With absolute age dating, you get a real age in actual years. It’s based either on fossils which are recognized to represent a particular interval of time, or on radioactive decay of specific isotopes.

First, the fossils. Based on the Rule of Superposition, certain organisms clearly lived before others, during certain geologic times. After all, a dinosaur wouldn’t be caught dead next to a trilobite. The narrower a range of time that an animal lived, the better it is as an index of a specific time. No bones about it, fossils are important age markers. But the most accurate forms of absolute age dating are radiometric methods.

This method works because some unstable (radioactive) isotopes of some elements decay at a known rate into daughter products. This rate of decay is called a half-life. Half-life simply means the amount of time it takes for half of a remaining particular isotope to decay to a daughter product. It’s sort of like a ticking clock. Good discussion from the US Geological Survey: http://geomaps.wr.usgs.gov/parks/gtime/radiom.html

So geochronolgists just measure the ratio of the remaining parent atom to the amount of daughter and voila, they know how long the molecule has been hanging out decaying.
There are a couple catches, of course. Not all rocks have radioactive elements. Sedimentary rocks in particular are notoriously radioactive-free zones. So to date those, geologists look for layers like volcanic ash that might be sandwiched between the sedimentary layers, and that tend to have radioactive elements.

What’s more, if the whole rock is badly weathered, it will be hard to find an intact mineral grain containing radioactive isotopes. You might have noticed that many of the oldest age dates come from a mineral called zircon. That’s because zircon is super tough – it resists weathering. And it’s relatively common, too.

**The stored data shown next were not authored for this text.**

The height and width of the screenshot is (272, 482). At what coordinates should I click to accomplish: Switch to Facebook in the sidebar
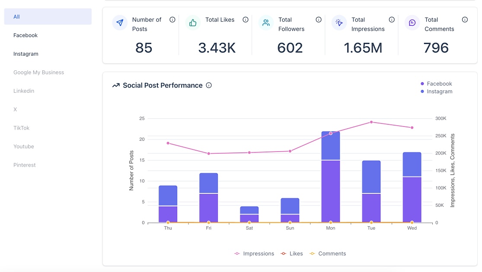point(26,35)
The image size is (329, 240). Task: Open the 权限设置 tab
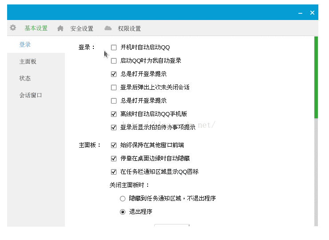tap(129, 28)
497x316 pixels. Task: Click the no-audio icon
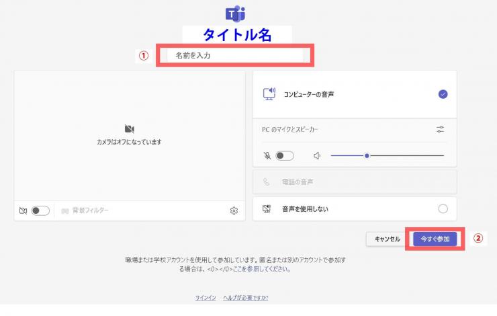[x=267, y=208]
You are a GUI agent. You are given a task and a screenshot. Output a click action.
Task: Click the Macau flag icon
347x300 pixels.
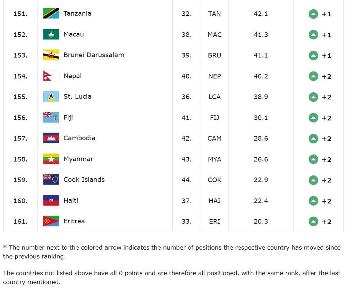click(51, 34)
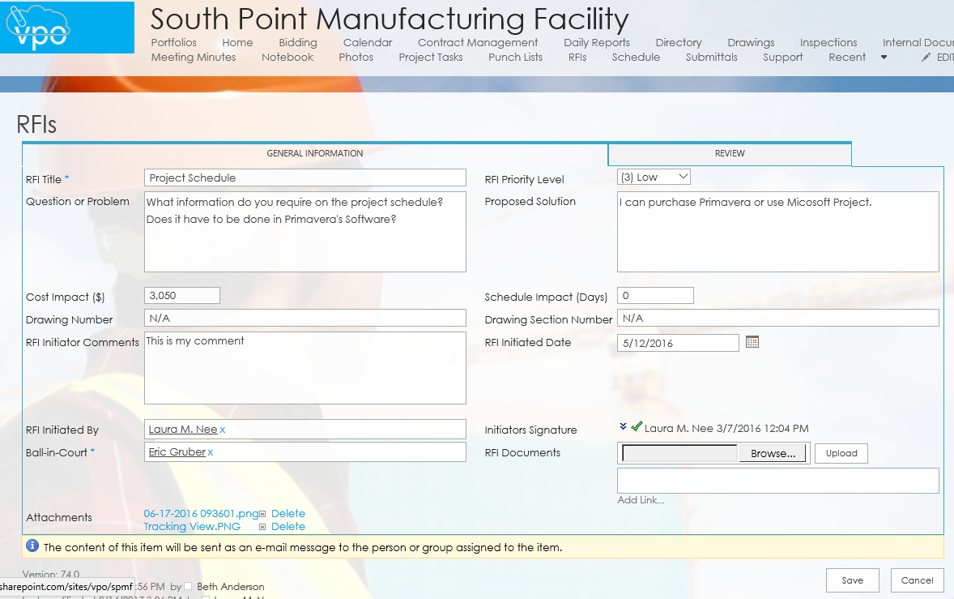Remove Laura M. Nee with the x
Screen dimensions: 954x599
(223, 430)
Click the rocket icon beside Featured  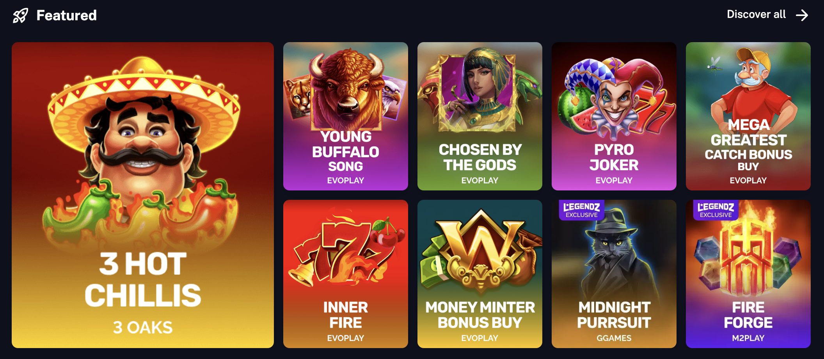[20, 16]
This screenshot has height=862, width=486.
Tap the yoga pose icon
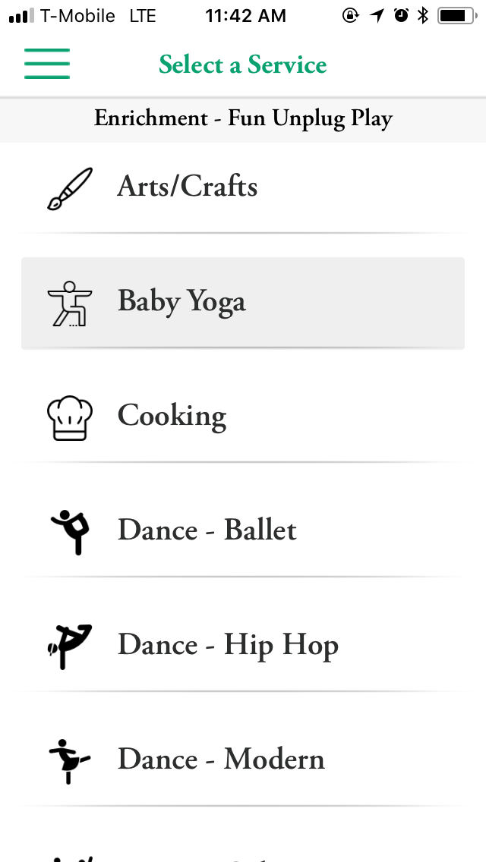69,304
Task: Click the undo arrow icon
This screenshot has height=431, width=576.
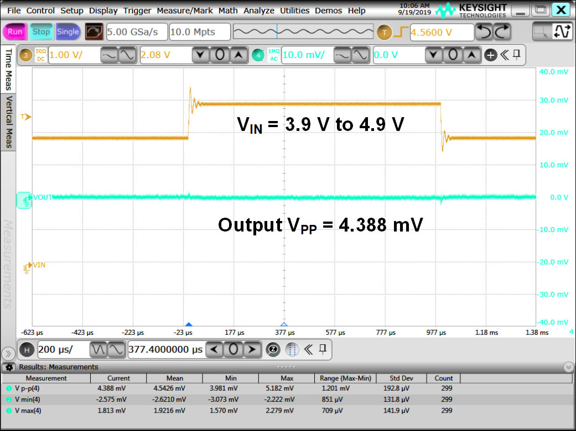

Each radioactive isotope works best for particular applications. The half-life of carbon 14, for example, is 5,730 years. On the other hand, the half-life of the isotope potassium 40 as it decays to argon is 1.26 billion years. So carbon 14 is used to date materials that aren’t that old geologically, say in the tens of thousands of years, while potassium-argon dating can be used to determine the ages of much older materials, in the millions and billions year range. Chart of a few different isotope half lifes: http://geomaps.wr.usgs.gov/parks/gtime/ageofearth.html#date
In reality, geologists tend to mix and match relative and absolute age dates to piece together a geologic history. If a rock has been partially melted, or otherwise metamorphosed, that causes complications for radiometric (absolute) age dating as well. Like the other kind of dating, geologic dating isn’t always simple.

Activity:
Further discussion: Good overview as relates to the Grand Canyon:
http://www2.nature.nps.gov/geology/parks/grca/age/index.cfm

Relative age dating:
Use with this cross section of the Grand Canyon from the USGS’s teaching page: http://education.usgs.gov/images/schoolyard/GrandCanyonAge.jpg

Have students reconstruct a simple geologic history — which are the oldest rocks shown? Which are the youngest? Are there any that you can’t tell using the Rule of Superposition?
I also like this simple exercise, a spin-off from an activity described on the USGS site above. Take students on a neighborhood walk and see what you can observe about age dates around you. For example, which is older, the bricks in a building or the building itself? Are there repairs or cracks in the sidewalk that came after the sidewalk was built? Look for “absolute” ages such as cornerstones, dates carved into fresh concrete, or dates stamped on manhole covers.

Absolute age dating:
Have students work alone or in pairs to find an article or paper that uses radiometric age dating. (example search terms: “oldest rocks” “Cretaceous-Tertiary (KT) boundary” “Native American fire ring” )
Then as a class compile a chart to show:

  • What materials were dated?
  • Which method was used (e.g. Carbon 14, potassium-argon, etc)
  • What was the result (what was the material?)

From the chart, which methods are best for older materials? Which for youngest? Can you tell why?